Soon after I joined Lucid Software, three years ago, we decided to build infrastructure for a new kind of data-driven diagram. One that derived its primary structure from the data itself, that would enable people to think visually about their data.
Our goal was to prototype a simple diagram that would automatically layout based on the linked data. Plus, if any changes were made to the diagram, it would immediately update the backing data. Data changes should be able to flow both ways, resulting in an accurate picture of it in the diagram at all times. We also wanted to track the difference between the original data and changes to it and be able to export the data or the changes on demand.
Editing the diagram should be as simple as changing the backing data, which would automatically trigger corresponding updates to the layout and resulting diagram. Users should also be able to style the layout and annotate the diagram flexibly to make thinking visually instinctive. Similarly refreshing the data from its source should also update the diagram appropriately, keeping any still relevant past edits the user made.
We already had a growing Data API handling tabular data and converting various data types to it. Our preexisting systems could import and export data in common formats. Several shapes already allowed importing and embedding data for specific uses such as automatic formatting. Now we needed to build a framework that could make diagramming from data easily generalizable.
Our first data backed diagrams were Org Charts. They had the advantage of simplicity in a couple of ways. First, the data was not complex and only included one table of employee data. We wanted to focus more on the framework while building this first visualization, so keeping the application simple was important.
Another way Org Charts were simple is that there would only be one foreign-key representing relationships between the employees using the “Supervisor” field.
There are a lot of changes we needed to make to tabular data before it can be used effectively by a layout algorithm. We decided to separate the changes as much as possible into independent transformations to allow each one to focus on a single concern.
One of the first transformations we built was to track data changes separately from the originally imported data. We called it a “branch” since it tracked the difference between these two sets of data. It kept two tables of data, the original source data and the changed data deriving its output table by combining them.
Over time, this became an important building block for all of our new data driven diagrams. We could refresh the original data, for example, from Google Sheets by replacing the source table with the updated data, then reapplying the changes as far as they were still relevant. This allowed us to keep the users changes but still bring in any new data as well. We could even allow the user to export just the changes or the entire branch as the combined data with changes.
We knew that tabular data was not a scalable format for diagramming data. Previous implementations of data-driven shape libraries all had very application specific code that could not be easily generalized. Therefore, we needed to derive a more diagram-friendly data structure.
The Graph API was built for this purpose. We built it to represent data in a similar form to how it would be displayed on the diagram. We would create graph nodes for each data item and create edges between them using the foreign key relationships defined on the tabular data. This resulted in a rough first step on graphing the data.
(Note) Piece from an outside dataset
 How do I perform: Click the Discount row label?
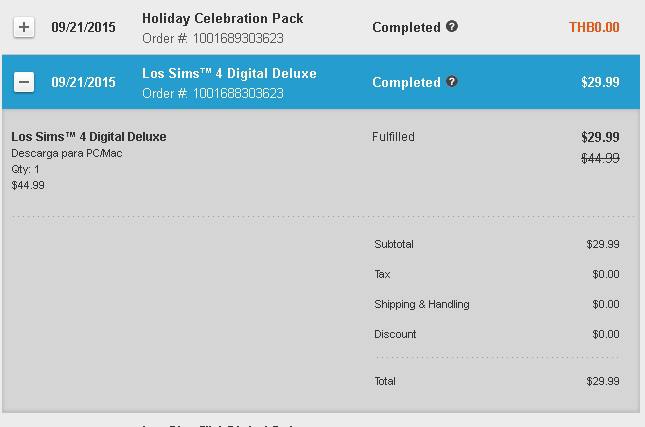pos(395,334)
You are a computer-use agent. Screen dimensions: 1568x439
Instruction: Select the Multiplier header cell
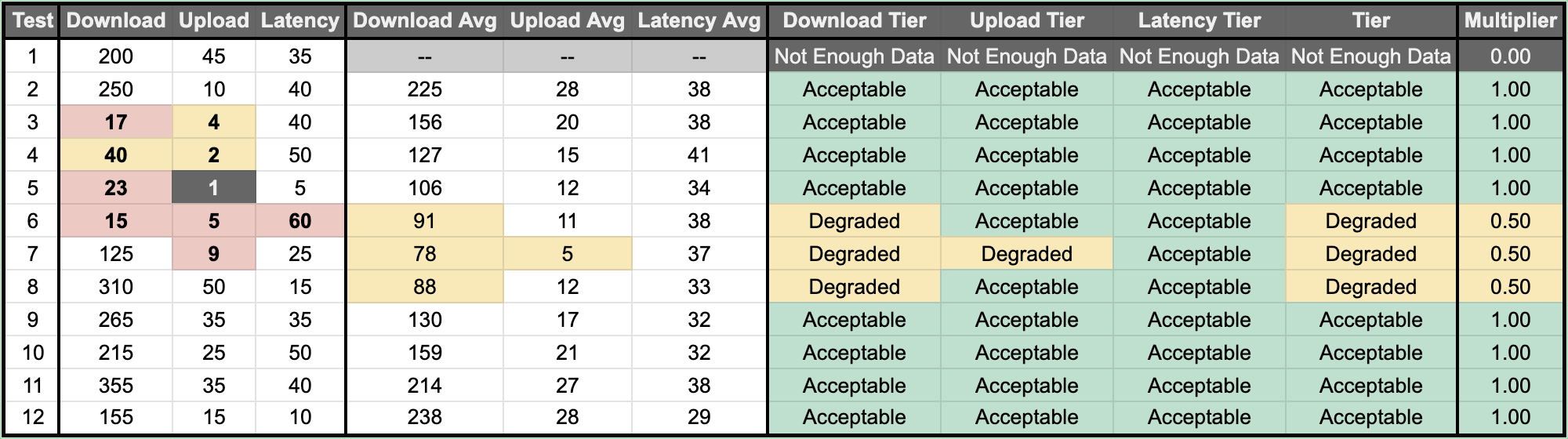(x=1510, y=21)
There were many ways we wanted to adjust, add to, or filter the raw graph generated by foreign keys. With it in graph form, simple transformations became much easier to implement and understand. We decided to use a pipeline of graph transforms that could each cache calculations appropriately for the transformation. We designed it so that it would be easy to swap in and out transformations like filters as desired.
Org Charts only required three graphs to transform the data from the branch to a place where we could layout a diagram from it. These were the base foreign key graph, a tree graph that removed non-tree-like edges, and a mapped graph that we used to rename fields to those expected by the layout. This allowed the layout code to only deal with how to layout a tree of graph nodes.
Now when the diagram changed, we could have each graph transform translate the graph changes appropriately to eventually get applied to the branched tabular data. If a supervisor was edited in the diagram, the mapped graph and tree graph transforms would pass the change through and the foreign key graph would update the correct fields on the tabular data. If other data on an employee was edited, the mapped graph would translate the field name before passing the change on. The branch would ensure these changes were applied to the underlying “changes” table correctly. This kept all these interrelated concerns separated in an organized and performant way.
These incremental graph transforms have allowed for much more generic, readable code for getting data from import to diagram. After years of working in this system, we have refined many graphs as they have been used in multiple places. They have become building blocks that can be easily added and removed as needed. We’ve made transforms that group nodes together or add edges and later found ways to reuse them to avoid duplicating work for other visualizations.
Lately, we’ve been working on a new Cloud Insights Add-on for Lucidchart, which generates automatic visualizations of cloud infrastructures, such as AWS. This application contains hundreds of data sets, but by using our Graph API, we’ve been able to manage it effectively. We currently have around fifteen graph transformations working on these data sets that can be swapped in and out as needed. For example, one of the graphs will summarize shapes of the same type in the same container into a single shape that contains the data from all the summarized shapes. But this is managed at the graph level and so only has to deal with graph nodes, edges, and data. The Graph API has allowed us to iterate quickly as we build new features.